Le président a tenu à préciser plusieurs limites qu’il juge non négociables. Il a notamment exclu toute interprétation du dialogue comme un cadre de partage du pouvoir, déclarant : « Nous avons trop souvent répondu aux crises par des arrangements politiques plutôt que par la consolidation de l’État. »
Autres points saillants : le maintien des institutions issues des élections de 2023 et la préservation de l’ordre constitutionnel. Félix Tshisekedi a également clarifié sa position sur la participation des groupes armés : « Nul ne sera exclu pour ses opinions ou ses origines, mais nul ne peut prétendre siéger à la table de la nation tout en prenant les armes contre elle. » Cette déclaration vise notamment les mouvements armés actifs dans l’est du pays, malgré les négociations en cours avec l’AFC/M23.

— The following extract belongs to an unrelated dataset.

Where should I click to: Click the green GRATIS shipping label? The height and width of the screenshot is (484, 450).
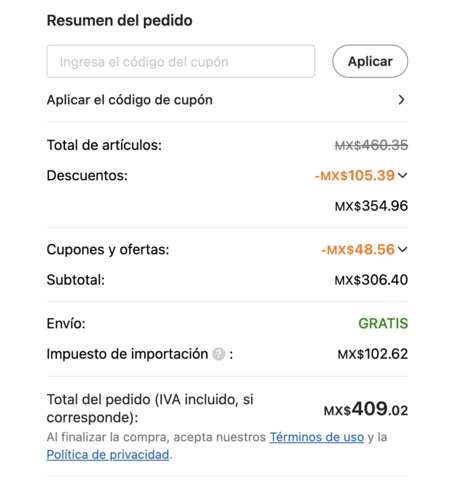383,323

Le chef de l’État a rassuré sur le fait que ce dialogue national ne se substituera pas aux initiatives diplomatiques régionales et internationales engagées pour résoudre les conflits.
Claudel Lubaya critique un « rendez-vous manqué »
L’opposant Claudel Lubaya a vivement réagi à l’annonce présidentielle. Dans un message sur X, il a qualifié le discours de « Ni hauteur de vue, ni conscience de la gravité du moment, ni réponses à la mesure de la crise ». Pour lui, le président n’a pas apporté les solutions attendues face aux défis majeurs du pays.
L’ancien député a dénoncé un processus qui ne répond pas aux attentes de la population congolaise, le qualifiant de rendez-vous manqué avec l’histoire. Il a précisé que le désaccord portait davantage sur le fond que sur la forme : « Le problème, c’est le fond, pas la forme. » Lubaya a mis en garde contre le risque que ce dialogue ne serve qu’à légitimer la coalition au pouvoir plutôt qu’à instaurer une véritable concertation nationale.
Christian Mwando questionne l’inclusivité du processus

Christian Mwando Nsimba, député et cadre du parti Ensemble pour la République, a également exprimé ses réserves. Il estime que le format proposé par le président Tshisekedi ne permettra pas de résoudre la crise actuelle, la qualifiant de « vaste kermesse » sans impact concret sur le conflit.
L’opposant s’interroge sur l’absence du terme inclusif dans le discours présidentiel, alors que cette notion avait été centrale dans les discussions préalables. Il s’interroge également sur la coexistence entre ce nouveau cadre et le processus de Doha avec l’AFC/M23.
Jean-Claude Katende salue le refus du partage du pouvoir
À l’inverse, Jean-Claude Katende, président de l’Association africaine de défense des droits de l’homme (ASADHO), a exprimé son soutien à plusieurs aspects du discours présidentiel. Il a notamment salué le refus catégorique d’un partage du pouvoir, déclarant : « Je souscris au discours du président Félix Tshisekedi sur le dialogue dans la mesure où il a clairement exclu tout partage du pouvoir. »
Katende s’est également félicité de l’accent mis sur la participation citoyenne et sur les mécanismes de suivi des résolutions. Toutefois, il a appelé à la vigilance : « Je suis satisfait de l’intervention du président avec l’espoir que tout ce qu’il a dit sera observé et que ce n’est pas de la démagogie. »
Un test politique pour le pouvoir en place

L’annonce de ce dialogue national s’inscrit dans un contexte marqué par une crise sécuritaire persistante à l’est du pays et des tensions politiques internes. Pour le pouvoir, le défi sera de convaincre les forces vives de la nation que ce processus peut déboucher sur des résultats tangibles.
Du côté de l’opposition, la question reste entière : ce dialogue sera-t-il un véritable cadre de concertation nationale ou une initiative pilotée par le camp présidentiel ? Les prochaines ordonnances annoncées par Félix Tshisekedi devraient éclairer davantage sur la composition du comité préparatoire et les modalités précises de participation aux futures assises.